Is the System Ready for Deletion?

With the name->age example, there is another possible vulnerability. What if the rest of the system is still dependent on name? This might be an easy question to answer on solo development projects, but as it grows into a project with a team, or possibly even multiple teams, answering that question can be difficult. It's never acceptable to push changes that stop the system from working the way it should. When making migrations like these, do research and take the necessary steps needed to have assurance that name is no longer needed. Be confident things are ready for soft-deletion or even full deletion. If this question cannot be answered, it is better to avoid deletion entirely. This decision at worst, leads to the database having extra unnecessary data.

(defn up []
  (m/add-attribute! "dog" "age" {:type :long})
  (let [dogs (db/find-by- migration-db :dog)
        updated-dogs (map #(assoc % :age (count (:name %))) dogs)]
    (db/tx* migration-db updated-dogs)))

(defn down []
  (m/remove-attribute! "dog" "age"))

Handling Large Data

Though handling large data doesn't inherently mean high-risk, typically these migrations are more difficult to execute properly. In that sense, the need for extra time and attention should be allotted for them as well. Every server has limitations on how much memory can be processed at once.
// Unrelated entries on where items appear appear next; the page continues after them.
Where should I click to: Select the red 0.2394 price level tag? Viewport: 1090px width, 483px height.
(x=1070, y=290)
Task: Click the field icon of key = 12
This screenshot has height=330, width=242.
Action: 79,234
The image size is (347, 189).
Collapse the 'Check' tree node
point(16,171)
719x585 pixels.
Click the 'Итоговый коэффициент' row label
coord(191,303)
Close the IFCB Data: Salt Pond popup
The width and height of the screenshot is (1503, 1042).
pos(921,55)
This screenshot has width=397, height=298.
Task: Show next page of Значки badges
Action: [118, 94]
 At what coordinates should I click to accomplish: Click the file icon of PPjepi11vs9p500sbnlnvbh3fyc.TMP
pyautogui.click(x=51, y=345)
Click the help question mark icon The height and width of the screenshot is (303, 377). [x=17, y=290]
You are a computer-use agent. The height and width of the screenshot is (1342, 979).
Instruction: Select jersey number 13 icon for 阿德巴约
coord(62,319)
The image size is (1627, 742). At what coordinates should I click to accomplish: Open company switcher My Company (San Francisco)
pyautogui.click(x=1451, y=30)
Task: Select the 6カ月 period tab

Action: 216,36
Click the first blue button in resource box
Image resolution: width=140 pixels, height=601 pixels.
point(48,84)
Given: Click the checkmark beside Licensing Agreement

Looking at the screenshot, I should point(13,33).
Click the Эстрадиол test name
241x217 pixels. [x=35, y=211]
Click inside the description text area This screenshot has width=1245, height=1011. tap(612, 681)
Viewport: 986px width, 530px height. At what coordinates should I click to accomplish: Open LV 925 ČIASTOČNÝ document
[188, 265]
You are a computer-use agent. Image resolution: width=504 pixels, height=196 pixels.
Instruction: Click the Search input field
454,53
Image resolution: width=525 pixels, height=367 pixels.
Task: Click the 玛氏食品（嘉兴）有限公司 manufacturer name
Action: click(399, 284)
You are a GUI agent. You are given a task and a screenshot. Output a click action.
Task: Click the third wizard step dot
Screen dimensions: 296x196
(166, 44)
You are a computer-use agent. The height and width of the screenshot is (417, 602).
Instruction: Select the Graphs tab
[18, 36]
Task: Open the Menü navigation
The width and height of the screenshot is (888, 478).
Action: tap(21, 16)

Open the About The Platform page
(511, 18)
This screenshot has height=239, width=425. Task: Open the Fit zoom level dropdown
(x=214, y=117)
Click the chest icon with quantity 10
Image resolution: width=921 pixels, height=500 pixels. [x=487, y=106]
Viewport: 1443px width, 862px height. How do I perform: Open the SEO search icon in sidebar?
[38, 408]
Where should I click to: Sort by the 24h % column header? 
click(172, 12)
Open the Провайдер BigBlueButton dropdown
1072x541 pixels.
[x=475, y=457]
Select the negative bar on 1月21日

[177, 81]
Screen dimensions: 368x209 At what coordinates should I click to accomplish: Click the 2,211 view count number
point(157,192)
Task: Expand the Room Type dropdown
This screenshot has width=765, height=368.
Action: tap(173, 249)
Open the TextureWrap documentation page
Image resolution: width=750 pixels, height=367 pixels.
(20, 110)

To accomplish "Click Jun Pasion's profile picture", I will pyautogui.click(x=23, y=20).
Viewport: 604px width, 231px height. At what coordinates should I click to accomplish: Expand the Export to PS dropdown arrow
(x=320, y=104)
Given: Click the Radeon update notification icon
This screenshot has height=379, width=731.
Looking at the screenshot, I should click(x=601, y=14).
Here's a naive approach towards creating one million new dogs.

(defn up []
  (let [dogs (for [i (range 1000000)]
               {:kind :dog :age i :id (ccc/new-uuid)})]
    (db/tx* dogs)))

This migration will place all the new dogs into a very large list of entities that get transacted all at once. It's possible that the machine running the migration will have a memory overload issue placing 1,000,000 entities into memory, and even more likely for the transaction to the database to timeout.

(defn up []
  (doseq [i (range 1000000)]
    (db/tx {:kind :dog :age i :id (ccc/new-uuid)})))

Here is an approach that will more work much more effectively. In this case, dogs are processed one at a time, meaning the threat of an overflow or timeout is removed. However, this still requires 1,000,000 transactions to the database.

(defn up []
  (doseq [n (range 1000)]
    (db/tx*
      (for [m (range 1000)]
        {:kind :dog :age (-> n (* 1000) (+ m)) :id (ccc/new-uuid)}))))

With this final approach, the number of transactions are reduced to 1,000 by creating new dogs in batches of 1,000 at a time. Typically, batch processing is the best approach for large data migrations.

Final Thoughts

Migrations are scary, there's no doubt about it. They will bite hard if underestimated. This article serves as a lesson to view the implementation of a migration as more than just a few lines of code. Migrations are a process, they need risk-assessment, research, and possibly many layers of caution to prevent irreversible bugs. Keeps these things in mind when estimating for a migration. With "a few lines of code" it's easy to say it'll take an hour at most. But the "process of safely migrating" will get a much more accurate estimate which allows a developer to bring in the time, care, and respect that a migration needs.